** DO THIS **
Reproduce every one of the following entries verbatim, line for line, with no alterations.

** DATA FOR PROCESSING **
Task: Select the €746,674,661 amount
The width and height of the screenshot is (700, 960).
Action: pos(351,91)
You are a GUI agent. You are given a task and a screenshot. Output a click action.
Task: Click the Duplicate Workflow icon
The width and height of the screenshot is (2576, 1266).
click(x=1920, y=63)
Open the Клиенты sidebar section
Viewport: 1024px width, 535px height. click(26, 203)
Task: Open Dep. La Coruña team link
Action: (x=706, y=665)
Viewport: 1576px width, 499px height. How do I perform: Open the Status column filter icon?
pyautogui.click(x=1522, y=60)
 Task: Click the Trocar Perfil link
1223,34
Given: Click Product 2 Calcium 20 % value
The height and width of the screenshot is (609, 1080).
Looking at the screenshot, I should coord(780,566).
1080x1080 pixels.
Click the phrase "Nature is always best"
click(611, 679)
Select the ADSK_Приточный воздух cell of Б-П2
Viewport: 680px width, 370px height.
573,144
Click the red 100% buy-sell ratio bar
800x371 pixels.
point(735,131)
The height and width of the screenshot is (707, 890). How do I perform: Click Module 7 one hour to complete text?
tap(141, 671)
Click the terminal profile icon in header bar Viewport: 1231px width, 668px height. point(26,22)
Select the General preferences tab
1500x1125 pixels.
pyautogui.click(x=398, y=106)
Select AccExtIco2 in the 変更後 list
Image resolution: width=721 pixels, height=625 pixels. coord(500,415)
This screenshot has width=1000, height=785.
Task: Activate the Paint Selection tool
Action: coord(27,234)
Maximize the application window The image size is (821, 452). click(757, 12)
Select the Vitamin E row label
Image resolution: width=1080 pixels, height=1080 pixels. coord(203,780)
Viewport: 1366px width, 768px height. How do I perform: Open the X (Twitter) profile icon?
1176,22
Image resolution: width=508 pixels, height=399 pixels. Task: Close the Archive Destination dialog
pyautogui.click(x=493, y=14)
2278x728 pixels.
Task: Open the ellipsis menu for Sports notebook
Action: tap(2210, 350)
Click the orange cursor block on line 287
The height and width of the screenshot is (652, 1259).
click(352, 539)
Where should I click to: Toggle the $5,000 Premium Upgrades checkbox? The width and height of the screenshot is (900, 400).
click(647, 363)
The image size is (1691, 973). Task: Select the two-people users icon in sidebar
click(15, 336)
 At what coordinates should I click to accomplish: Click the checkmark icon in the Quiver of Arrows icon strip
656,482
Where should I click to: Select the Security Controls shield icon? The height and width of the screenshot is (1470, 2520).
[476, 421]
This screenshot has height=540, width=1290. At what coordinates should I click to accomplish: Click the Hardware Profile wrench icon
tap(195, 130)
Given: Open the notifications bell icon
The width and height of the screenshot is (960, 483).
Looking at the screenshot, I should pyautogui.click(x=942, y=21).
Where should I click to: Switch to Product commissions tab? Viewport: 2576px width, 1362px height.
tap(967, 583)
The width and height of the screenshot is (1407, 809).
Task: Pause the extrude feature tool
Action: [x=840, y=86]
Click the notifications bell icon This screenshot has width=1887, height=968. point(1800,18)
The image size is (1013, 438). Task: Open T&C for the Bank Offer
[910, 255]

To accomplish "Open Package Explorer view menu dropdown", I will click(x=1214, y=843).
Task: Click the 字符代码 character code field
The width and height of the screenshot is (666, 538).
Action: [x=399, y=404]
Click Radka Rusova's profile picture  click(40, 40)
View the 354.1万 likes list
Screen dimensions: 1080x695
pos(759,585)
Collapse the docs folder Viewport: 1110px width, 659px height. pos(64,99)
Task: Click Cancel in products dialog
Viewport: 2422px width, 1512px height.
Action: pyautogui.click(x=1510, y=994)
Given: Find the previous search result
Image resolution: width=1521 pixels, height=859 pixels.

** EXERCISE ANSWER **
Task: Select the €746,674,661 amount
The width and height of the screenshot is (700, 960).
Action: pos(351,91)
You are a GUI agent. You are given a task and a screenshot. Output a click action.
Task: Click the Duplicate Workflow icon
The width and height of the screenshot is (2576, 1266).
click(x=1920, y=63)
Open the Клиенты sidebar section
Viewport: 1024px width, 535px height. click(26, 203)
Task: Open Dep. La Coruña team link
Action: (x=706, y=665)
Viewport: 1576px width, 499px height. How do I perform: Open the Status column filter icon?
pyautogui.click(x=1522, y=60)
 Task: Click the Trocar Perfil link
1223,34
Given: Click Product 2 Calcium 20 % value
The height and width of the screenshot is (609, 1080).
Looking at the screenshot, I should coord(780,566).
1080x1080 pixels.
Click the phrase "Nature is always best"
click(611, 679)
Select the ADSK_Приточный воздух cell of Б-П2
Viewport: 680px width, 370px height.
573,144
Click the red 100% buy-sell ratio bar
800x371 pixels.
point(735,131)
The height and width of the screenshot is (707, 890). How do I perform: Click Module 7 one hour to complete text?
tap(141, 671)
Click the terminal profile icon in header bar Viewport: 1231px width, 668px height. point(26,22)
Select the General preferences tab
1500x1125 pixels.
pyautogui.click(x=398, y=106)
Select AccExtIco2 in the 変更後 list
Image resolution: width=721 pixels, height=625 pixels. coord(500,415)
This screenshot has width=1000, height=785.
Task: Activate the Paint Selection tool
Action: coord(27,234)
Maximize the application window The image size is (821, 452). click(757, 12)
Select the Vitamin E row label
Image resolution: width=1080 pixels, height=1080 pixels. coord(203,780)
Viewport: 1366px width, 768px height. How do I perform: Open the X (Twitter) profile icon?
1176,22
Image resolution: width=508 pixels, height=399 pixels. Task: Close the Archive Destination dialog
pyautogui.click(x=493, y=14)
2278x728 pixels.
Task: Open the ellipsis menu for Sports notebook
Action: tap(2210, 350)
Click the orange cursor block on line 287
The height and width of the screenshot is (652, 1259).
click(352, 539)
Where should I click to: Toggle the $5,000 Premium Upgrades checkbox? The width and height of the screenshot is (900, 400).
click(647, 363)
The image size is (1691, 973). Task: Select the two-people users icon in sidebar
click(15, 336)
 At what coordinates should I click to accomplish: Click the checkmark icon in the Quiver of Arrows icon strip
656,482
Where should I click to: Select the Security Controls shield icon? The height and width of the screenshot is (1470, 2520).
[476, 421]
This screenshot has height=540, width=1290. At what coordinates should I click to accomplish: Click the Hardware Profile wrench icon
tap(195, 130)
Given: Open the notifications bell icon
The width and height of the screenshot is (960, 483).
Looking at the screenshot, I should pyautogui.click(x=942, y=21).
Where should I click to: Switch to Product commissions tab? Viewport: 2576px width, 1362px height.
tap(967, 583)
The width and height of the screenshot is (1407, 809).
Task: Pause the extrude feature tool
Action: [x=840, y=86]
Click the notifications bell icon This screenshot has width=1887, height=968. point(1800,18)
The image size is (1013, 438). Task: Open T&C for the Bank Offer
[910, 255]

To accomplish "Open Package Explorer view menu dropdown", I will click(x=1214, y=843).
Task: Click the 字符代码 character code field
The width and height of the screenshot is (666, 538).
Action: [x=399, y=404]
Click Radka Rusova's profile picture  click(40, 40)
View the 354.1万 likes list
Screen dimensions: 1080x695
pos(759,585)
Collapse the docs folder Viewport: 1110px width, 659px height. pos(64,99)
Task: Click Cancel in products dialog
Viewport: 2422px width, 1512px height.
Action: pyautogui.click(x=1510, y=994)
Given: Find the previous search result
Image resolution: width=1521 pixels, height=859 pixels.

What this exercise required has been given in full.